Content Types - Web Developer Boot Camp

File Types

The type of a file is determined by the application used to create it and is used by other applications when they process it. For example, an image editing application might create a file containing an image using the PNG format. An image viewer application can use the fact that the file contains a PNG image to read the image file into memory and to display the image on the screen.

Operating Systems and application programs can use several methods to determine the type of a file stored on a local disk.

File Extensions

Many operating systems and programs use the file extension of a file to record its type. In our example, the file containing the PNG image might be named example.png. A computer can use the file extension png to determine the appropriate program to use when editing or viewing the image. For example, an image editor like Gimp might be an appropriate choice to edit the PNG image while a text editor would not.
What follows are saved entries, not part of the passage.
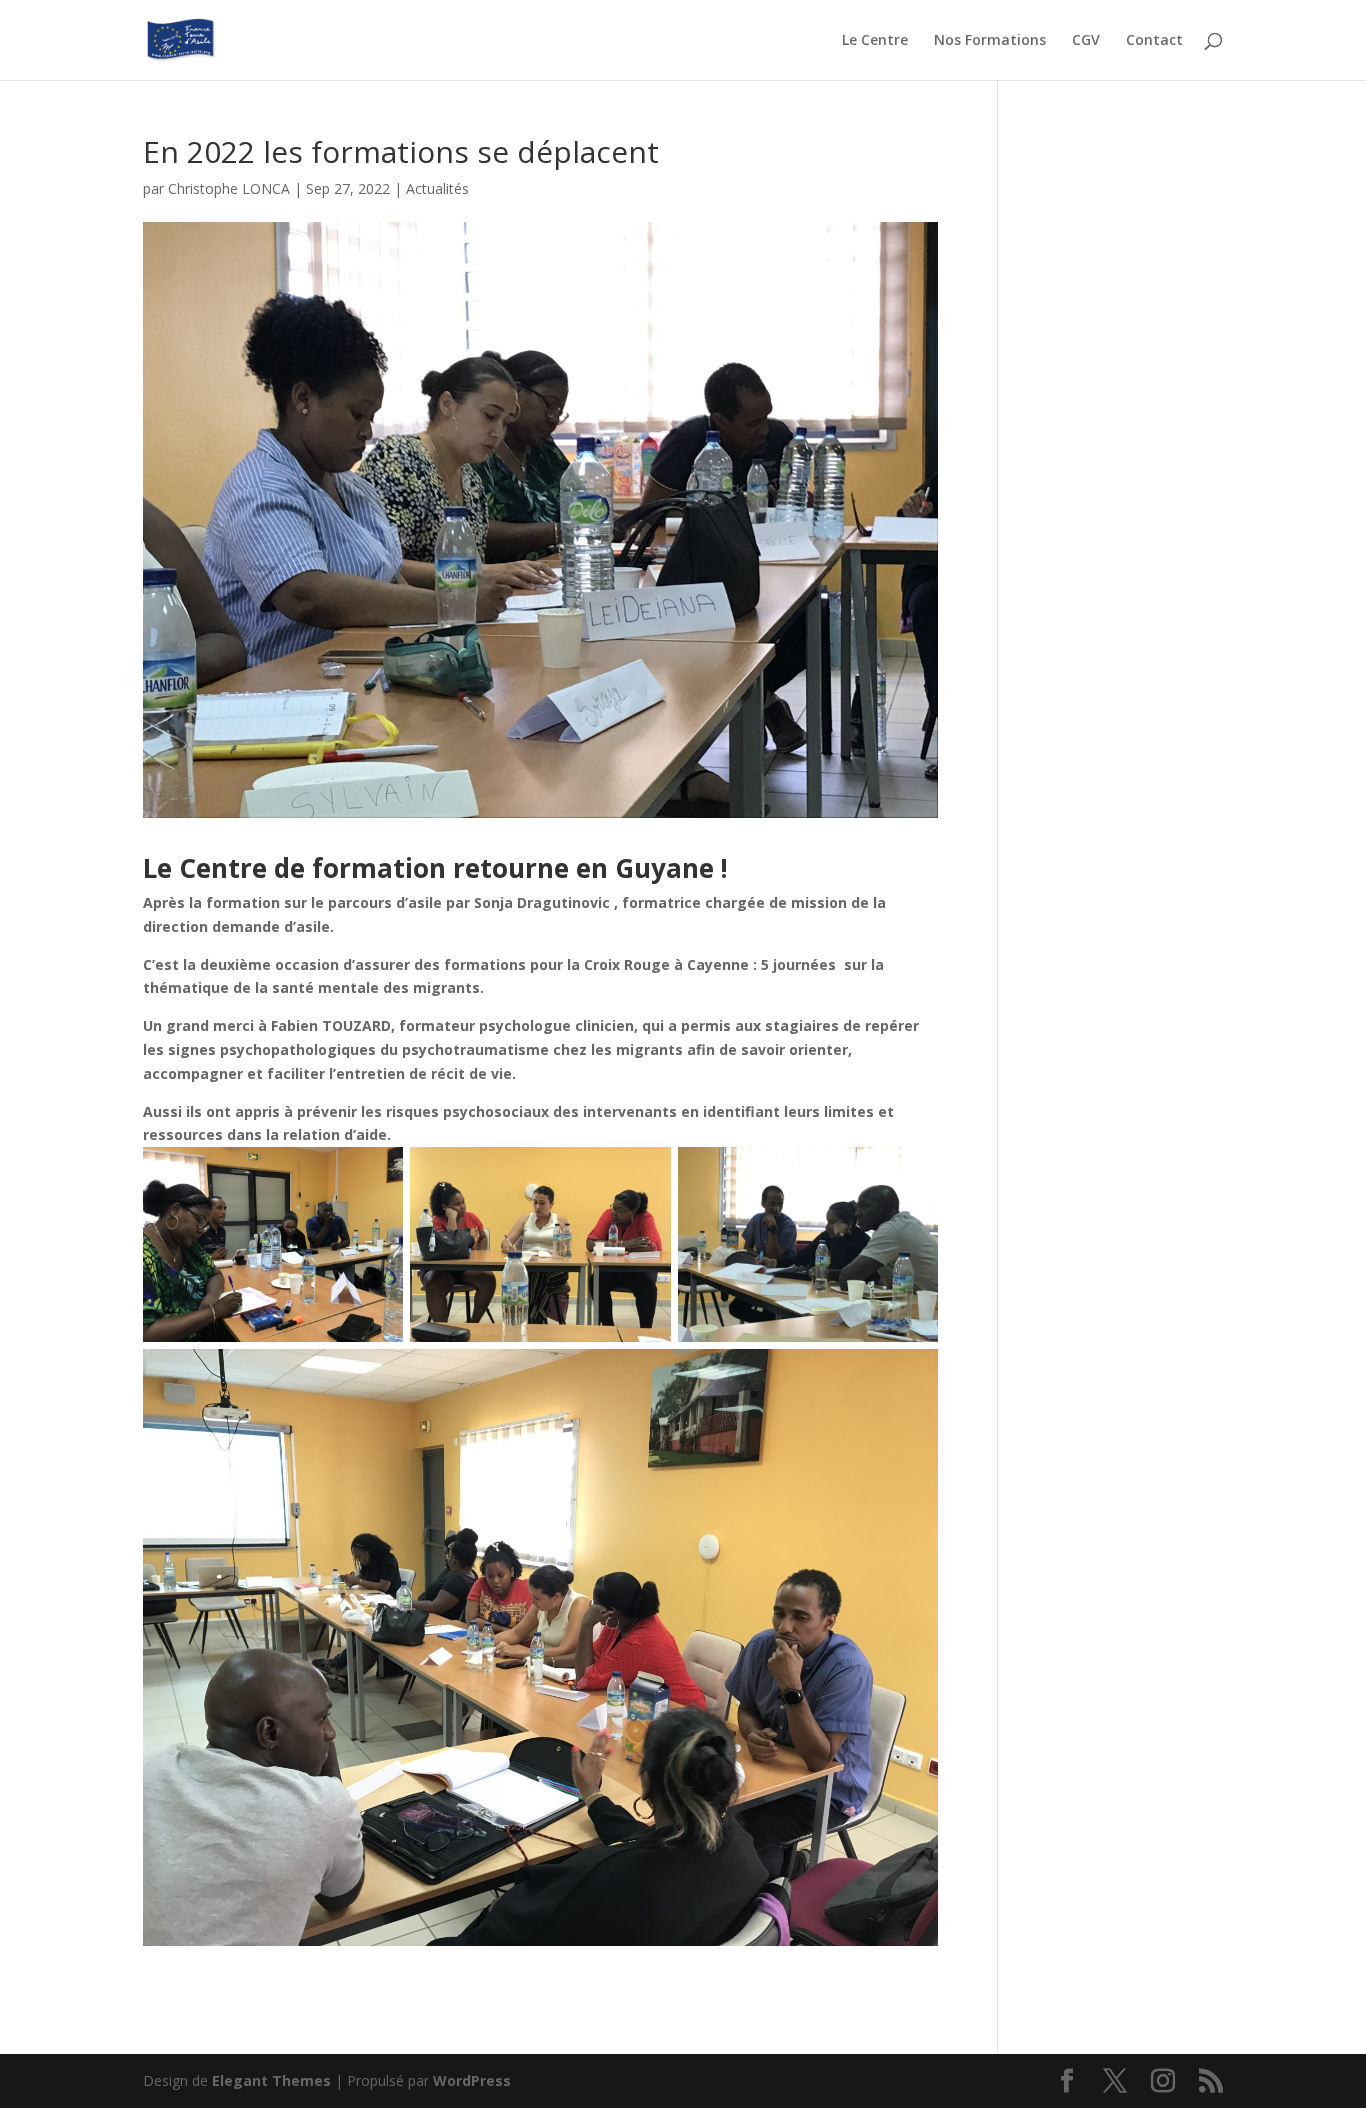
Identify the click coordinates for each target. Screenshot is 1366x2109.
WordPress (472, 2080)
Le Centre (875, 41)
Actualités (437, 188)
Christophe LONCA (229, 188)
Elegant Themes (271, 2080)
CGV (1086, 41)
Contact (1154, 41)
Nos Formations (990, 41)
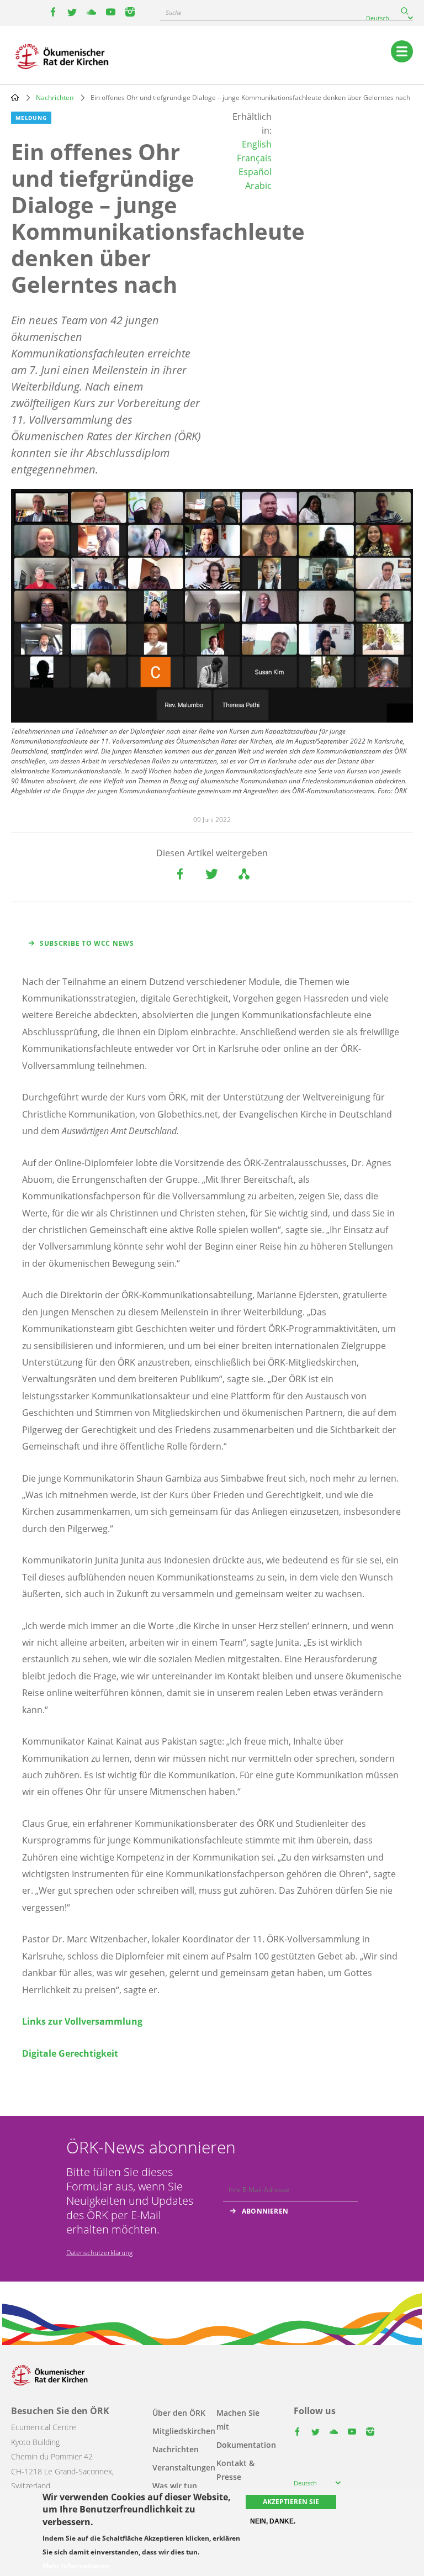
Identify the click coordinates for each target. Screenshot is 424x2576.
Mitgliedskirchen (183, 2431)
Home (15, 97)
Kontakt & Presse (235, 2470)
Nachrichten (54, 97)
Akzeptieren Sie (291, 2501)
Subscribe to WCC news (87, 943)
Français (254, 158)
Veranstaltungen (183, 2467)
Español (255, 172)
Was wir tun (174, 2485)
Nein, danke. (272, 2521)
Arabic (258, 186)
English (257, 144)
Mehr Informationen (76, 2566)
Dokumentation (246, 2445)
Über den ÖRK (178, 2413)
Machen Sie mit (237, 2420)
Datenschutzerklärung (99, 2252)
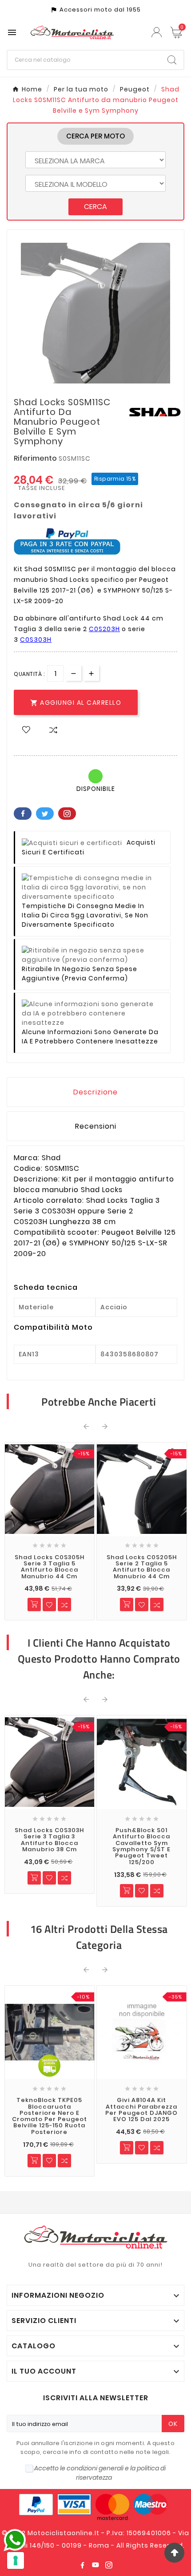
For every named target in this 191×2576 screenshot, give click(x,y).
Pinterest (67, 813)
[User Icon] (157, 32)
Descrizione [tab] (95, 1092)
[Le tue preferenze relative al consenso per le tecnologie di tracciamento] (15, 2560)
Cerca (95, 206)
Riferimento (36, 458)
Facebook (23, 813)
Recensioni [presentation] (95, 1126)
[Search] (171, 60)
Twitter (45, 813)
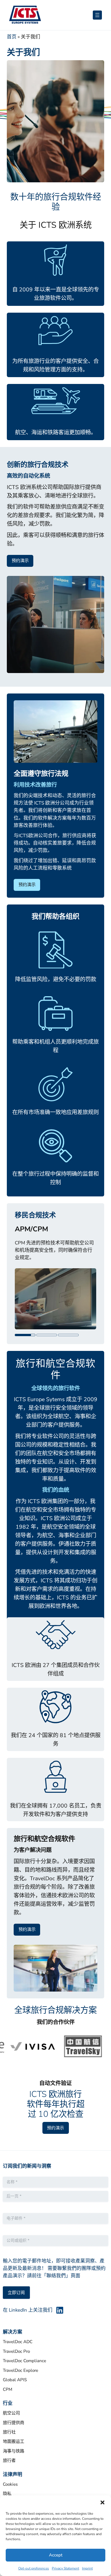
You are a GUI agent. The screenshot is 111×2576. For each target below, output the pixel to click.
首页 (12, 37)
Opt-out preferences (33, 2568)
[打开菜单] (97, 15)
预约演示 (20, 560)
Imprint (87, 2568)
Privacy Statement (65, 2568)
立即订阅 (16, 2301)
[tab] (25, 1343)
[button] (102, 2502)
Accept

File extensions are most useful in circumstances where there is a clear one-to-one association between file types and file extensions. Note however that not all operating systems use file extensions to determine file type. For example, the Macintosh OS stores additional information concerning a file's type separately from the file itself. Another problem with using file extensions to determine file type arises on the web where files may be dynamically created using a server side program which does not have an extension appropriate to the file type.

Magic Numbers

Some programs attempt to use magic numbers to determine the type of a file. A magic number is a sequence of bytes at the beginning of a file which can (sometimes) be used to determine the format and hence type of a file. There are problems with using magic numbers to detect file types since these numbers are not guaranteed to uniquely identify a file's type and since the beginning of the file must be read before its type can be determined.

Metadata

Some Operating Systems such as Mac OS store information about a file's type separately from the file.

Content Types

Content Types are a generalization of the concept of file types for use over the internet in email and on the web where file extensions and operating system based metadata are not always available. Content Types are the means by which the appropriate programs are used to view various media types such as web pages, images, and multimedia.

The history of Content Types can be traced back to the beginning of email. Although RFC 822 defined the standard for text email messages, the need quickly arose to be able to send messages containing more than just plain text. In order to allow the receiver of a message to determine how to process the non-text portions of a message, the concept of Content Type was introduced in RFC 1049 and further refined in RFCs 2045, 2046, 2047, 2048, and 2049. HTTP borrowed the concepts of Content Type in RFC 1945 (Hypertext Transfer Protocol -- HTTP/1.0) and RFC 2616 (Hypertext Transfer Protocol -- HTTP/1.1).

As you can see in the example HTTP session in Web Developer Boot Camp - Architecture, Mozilla advertises the Content Types it can accept via the Accept header and the web server responds using the Content-Type to inform Mozilla which type was actually sent. Browsers which implement the internet standards are required to respect the Content-Type headers sent by web servers.

Content-Type is used by Mozilla to determine how to display images such as GIF, PNG, or JPEG, whether to load the appropriate plugin for Flash, Real media, or Quicktime content, or whether to prompt the user to download unknown binary content.

Importance of respecting Content-Type

It is important for Web Browser, Web Servers and Web Server Administrators to respect Content-Types for a variety of reasons:

Security

Part of the rationale behind the creation of the standards for Content Types was to enable programs to distinguish between safe and unsafe content. Safe content types are those which, by definition, are not intended to cause execution of programs on the visitor's computer. Unsafe content types, such as executable programs, cause a visitor's computer to run arbitrary code leading to potential infection by worms or viruses. By rigorously respecting the content type, it is possible to minimize circumstances where unsafe content is treated as safe.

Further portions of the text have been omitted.